Arrival is the latest film by Denis Villeneuve, whose body of work over the last four years has been extraordinary. Villeneuve is currently directing Bladerunner 2049, following on from Prisoners, Enemy and Sicario. Based on “Story of Your Life” by Ted Chiang, it stars Amy Adams, Jeremy Renner and Forrest Whittaker and concerns what would happen if alien spaceships landed on earth. In Villaneuve’s conceptualisation of this time-honoured movie basis, a team led by a linguist has to investigate and attempt to communicate with the tentacled alien lifeforms. As a result of the aliens’ arrival, communication breaks down between world powers and global war also becomes a major possibility.
The film has a mind-altering twist that viewers will not see coming. Adams’ performance is excellent—she should have been nominated for the Oscar for at least one of her roles in 2016, the other being Nocturnal Animals. Villeneuve has created a smart, beautifully shot science fiction film that shows the very best of mankind, which is a breath of fresh air in the current political climate.
The special effects are subtle yet astonishing. CGI is sparingly used and blended so well with live footage that you simply don’t notice it. It is probably the most realistic depiction of what might happen if there were to be an alien invasion ever put on film—death cults emerge, governments struggle to prevent mass hysteria, and in the end the film is centred on a human drama between the characters played by Adams and Renner.
The film creates a sense of awe with its visual design, especially the elliptical spaceships. The Kubrickian, 2001-like shots—especially when the spaceships first come into view and when the team are attempting to communicate with the aliens—make the movie. This is enhanced by a score by Jóhann Jóhannsson, who was shamefully disqualified from a much deserved Oscar nomination because the judges felt a piece by Max Richter, “The Blue Notebooks,” was used too prominently in the opening and closing scenes. It’s an unusual ambient score using loops and vocals. Jóhannsson is on board to score the new Bladerunner sequel as well, which should be fantastic.

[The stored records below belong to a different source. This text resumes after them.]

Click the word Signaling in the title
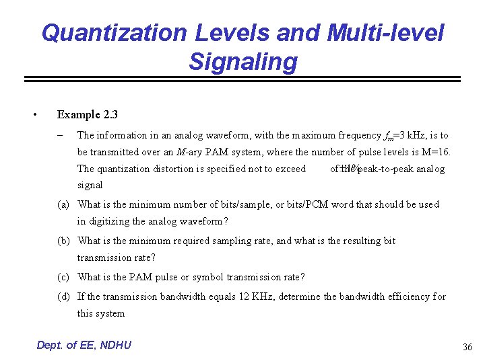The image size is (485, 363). coord(243,62)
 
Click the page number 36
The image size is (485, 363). coord(467,347)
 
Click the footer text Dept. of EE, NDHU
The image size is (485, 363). coord(84,345)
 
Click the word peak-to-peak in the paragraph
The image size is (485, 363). coord(383,169)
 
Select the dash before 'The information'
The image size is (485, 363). coord(61,135)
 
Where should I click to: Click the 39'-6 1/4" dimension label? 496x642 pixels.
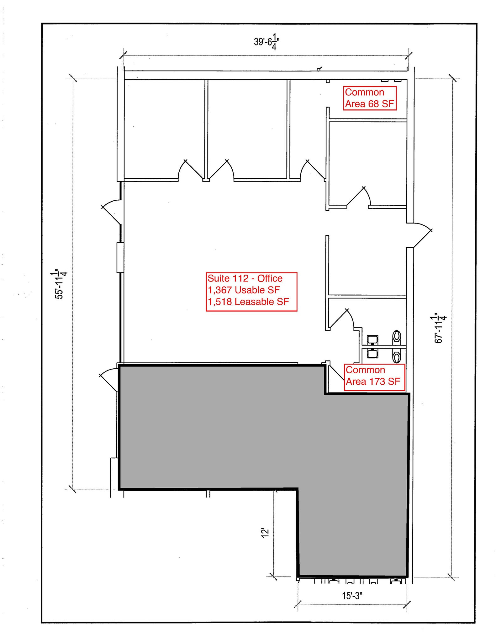(266, 42)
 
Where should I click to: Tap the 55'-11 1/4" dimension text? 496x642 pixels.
(59, 283)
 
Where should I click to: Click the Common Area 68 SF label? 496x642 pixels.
(369, 98)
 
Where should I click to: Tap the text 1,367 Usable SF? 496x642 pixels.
(244, 290)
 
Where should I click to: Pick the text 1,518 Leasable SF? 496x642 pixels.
(248, 302)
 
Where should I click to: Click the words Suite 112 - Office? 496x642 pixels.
(245, 278)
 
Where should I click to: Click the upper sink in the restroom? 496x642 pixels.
(372, 339)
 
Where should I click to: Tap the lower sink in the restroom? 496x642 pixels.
(372, 353)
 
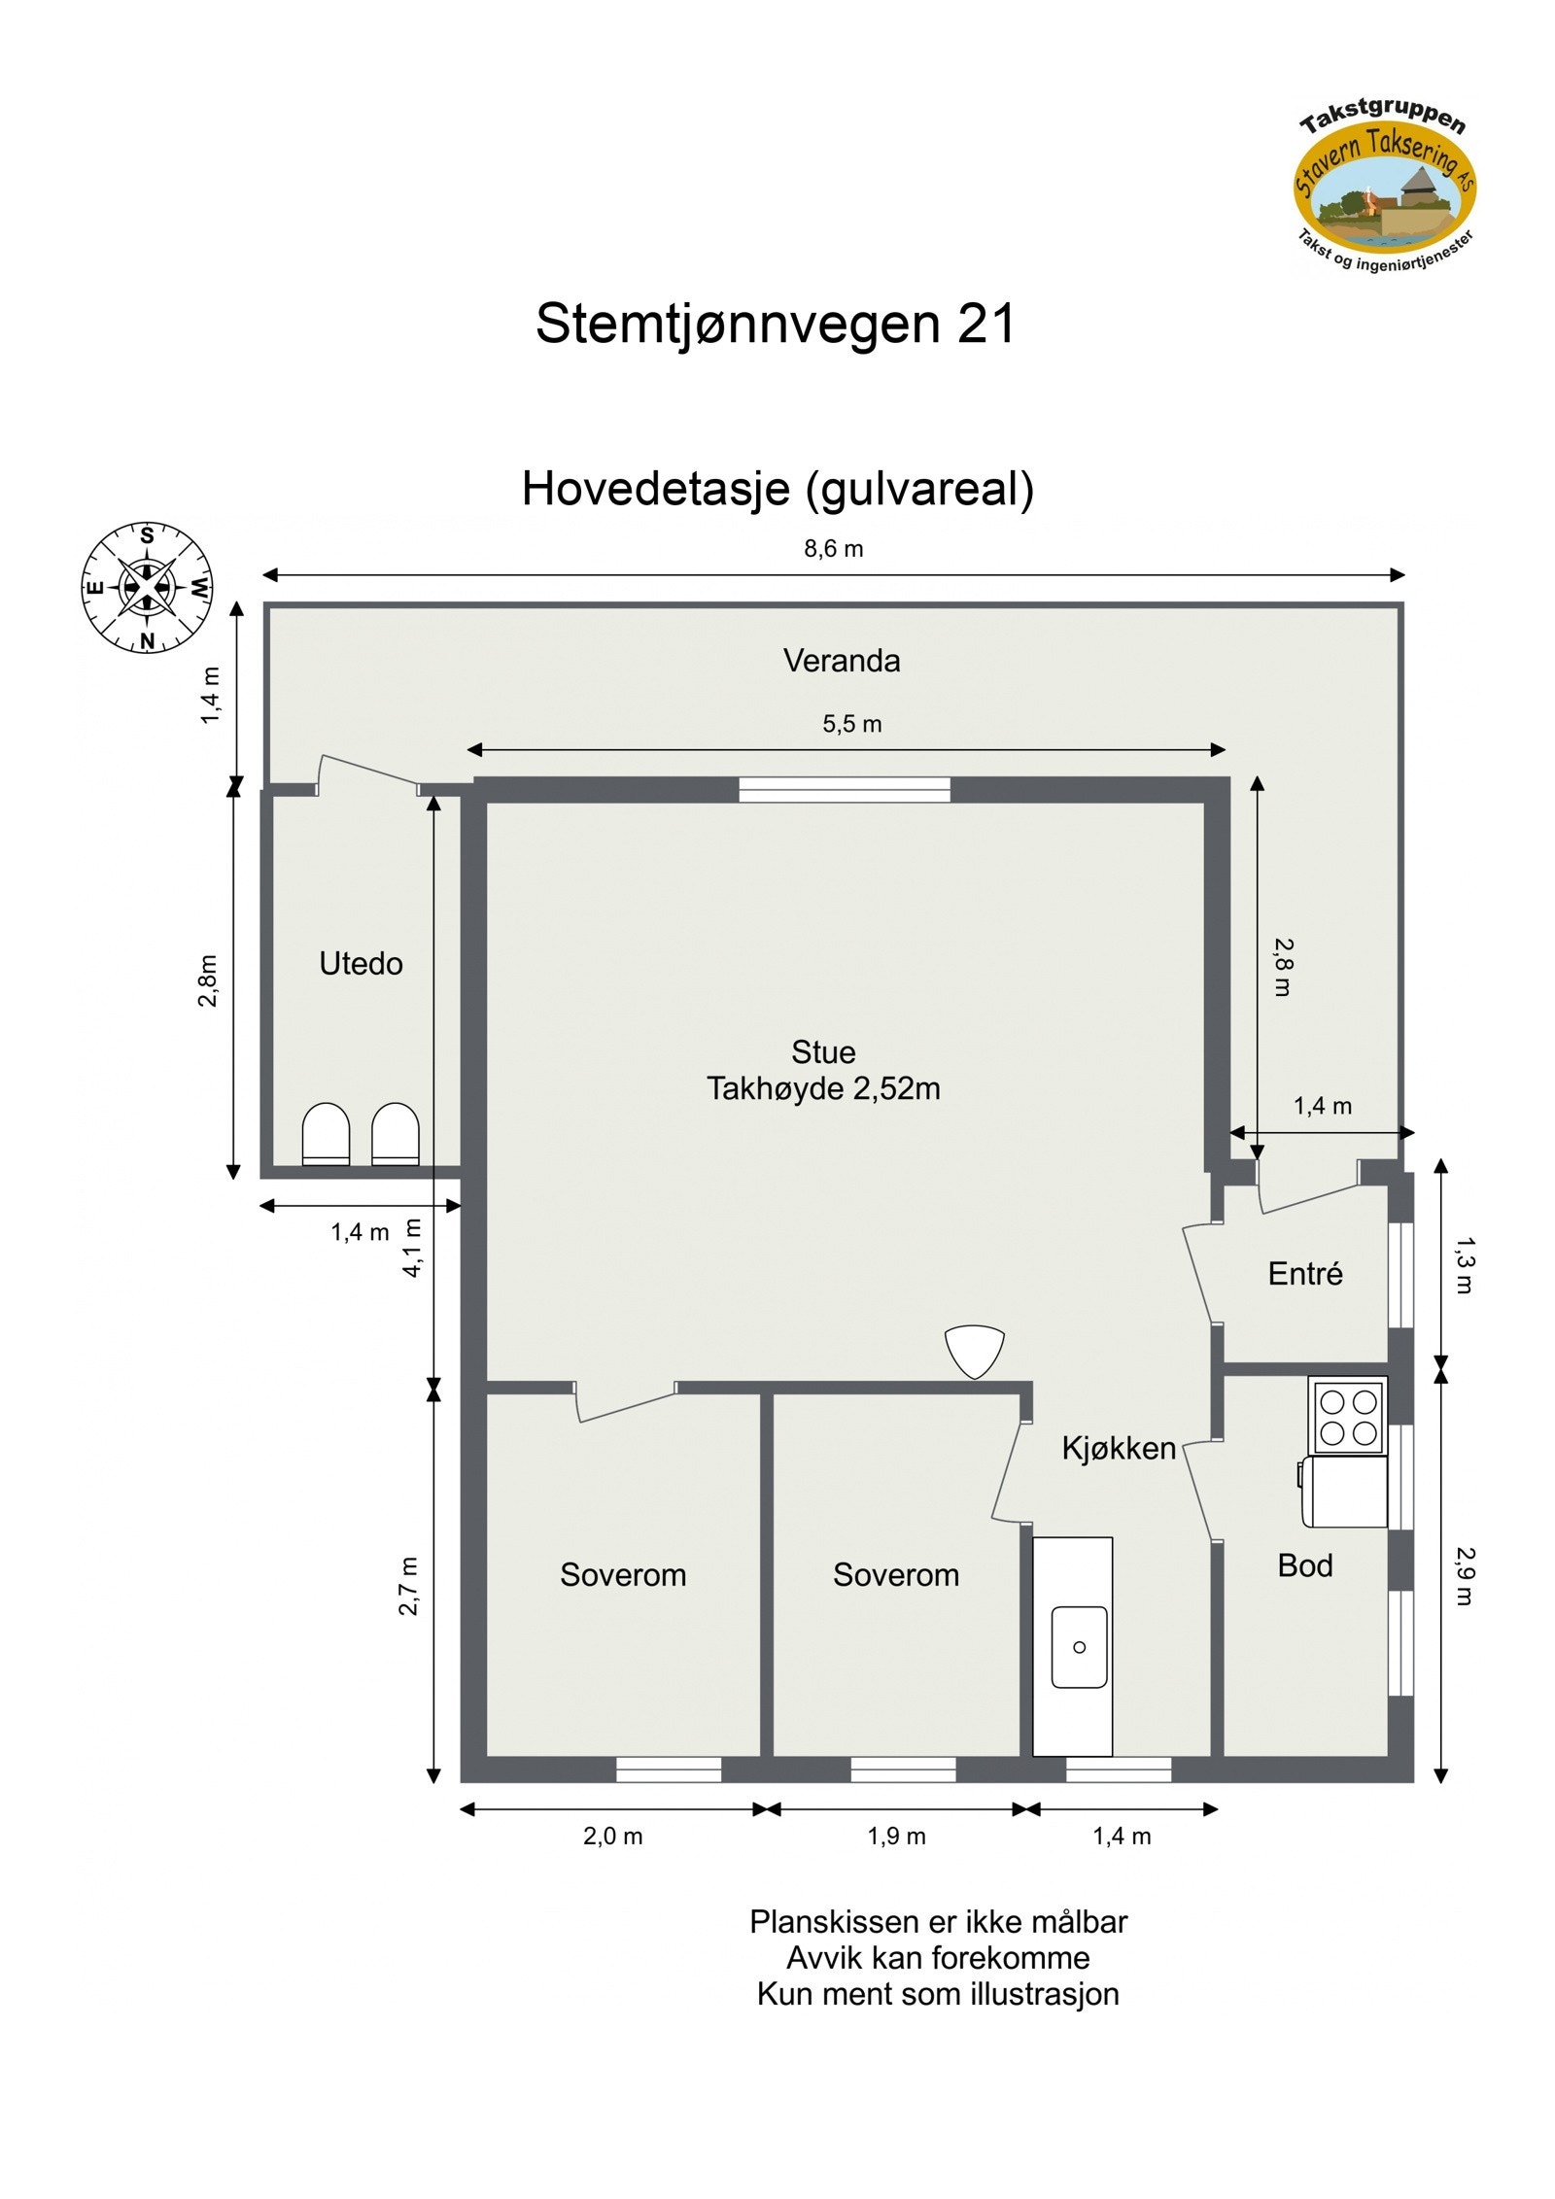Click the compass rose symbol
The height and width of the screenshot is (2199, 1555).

Personally, my first viewing was in the early morning at the London Film Festival, and the visuals almost put me in a dream state. A second viewing was a must, and absolutely blew me away. Villeneuve’s last four films have been so astonishing that I am really looking forward to Bladerunner 2049.
The disc includes 70 minutes of featurettes covering linguistics, the editing process and sound design.